China has deep-rooted historical ties with Myanmar, resulting in a multidimensional relation stretching from trade and investment to its blanket support for Myanmar in international stage. Initially after the coup, China distanced itself from the junta, mostly to ward off the backlash from Myanmar people and to avert international censure. But in recent times China has started to warm up to the Myanmar junta, effectively accepting military rule an inevitable reality for the near term. As evidence, Beijing gifted a secondhand Ming-class diesel-electric submarine to Myanmar in December 2021. Beijing has also made progress in developing the China-Myanmar Economic Corridor (CMEC), a multibillion-dollar project promising to connect Myanmar’s Indian Ocean coast to China’s Yunnan province. Although China’s influence over Myanmar is long-evolved and well-established over the decades, the recent Indo-Chinese border conflict and China’s growing economic clout across the South Asian region have fomented India’s concern and desperation to contain China – including countering Beijing in Myanmar.

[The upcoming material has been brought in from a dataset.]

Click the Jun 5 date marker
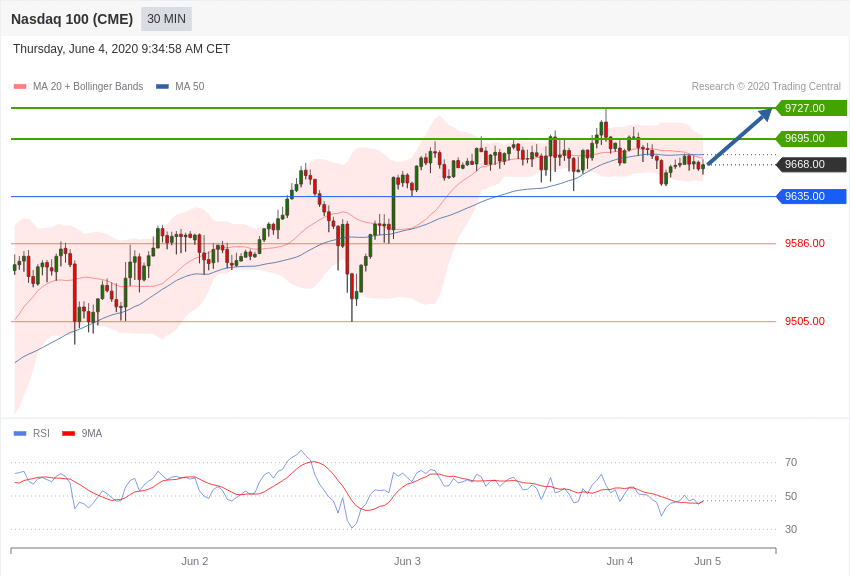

Another factor that has pushed India to tread this policy path is its growing security concern across the border with Myanmar. Since the coup in Myanmar, and subsequent instability across the restive states bordering India’s Northeast provinces, both a refugee influx from Myanmar into the border areas of India and activities by the proscribed insurgent groups active in northeast India have deteriorated the security environment there.

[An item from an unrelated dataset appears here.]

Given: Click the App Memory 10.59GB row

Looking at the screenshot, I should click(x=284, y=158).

The recent attack on 46 Assam Rifles, which caused seven deaths including the commandant, added evidence to India’s growing security apprehensions, as the group behind the attack reportedly used Myanmar’s border states as sanctuary. That is why, among other issues, security topped the agenda during the Indian foreign secretary’s visit to Myanmar. India is seeking Myanmar’s support in not letting the insurgent groups use Myanmar soil to plan and launch attacks on India.
From realpolitik perspective, India’s policy spin concerning Myanmar, given the above mentioned concerns, might be considered well-timed. But it will have negative consequences with respect to India’s relations with other neighboring states, particularly with Bangladesh, and its long-term strategic endurance against China. This policy shift toward full-fledged engagement with the brutal Myanmar military, responsible for a genocidal assault on Myanmar’s Rohingya minority as well as an ongoing crackdown on civilians of all ethnic groups, will hold back India’s broader geopolitical aspirations.

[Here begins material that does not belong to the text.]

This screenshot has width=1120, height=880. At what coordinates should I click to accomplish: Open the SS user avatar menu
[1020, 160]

Given there are more than 1 million Rohingya refugees from Myanmar languishing in Bangladesh, bilateral outreach to Myanmar by any country automatically brings Bangladesh’s stakes into the relational calculus. Being the historically-tested closest partner of India and having a great degree of commonalities between the two countries, Bangladesh’s interests and aspirations call for more careful and cordial appraisal from India amid New Delhi’s diplomatic moves toward Myanmar.
India’s newly adopted dual-track policy approach aspires to engage with Myanmar’s military junta, with the explicit goal being to ensure security in its northeastern provinces and implicit one to stand counterweight to China’s growing clout across South Asia. But, in a clear affront to Bangladesh, India’s Myanmar policy once again has demonstrated that New Delhi remains oblivious to Dhaka’s major concern: the repatriation of more than one million Rohingya refugees atrociously ousted by the very military leaders with whom India now seeks to engage. Whatever geopolitical calculation has driven India to resort to a policy of appeasement vis-a-vis Myanmar’s military regime, it appears to have failed to factor any consideration of the Rohingya issue or Bangladesh’s sensitivities into its engagement equation. A closer look suggests India’s new “two-track” policy won’t help to attain its broader geostrategic goals – containing China and achieving regional supremacy.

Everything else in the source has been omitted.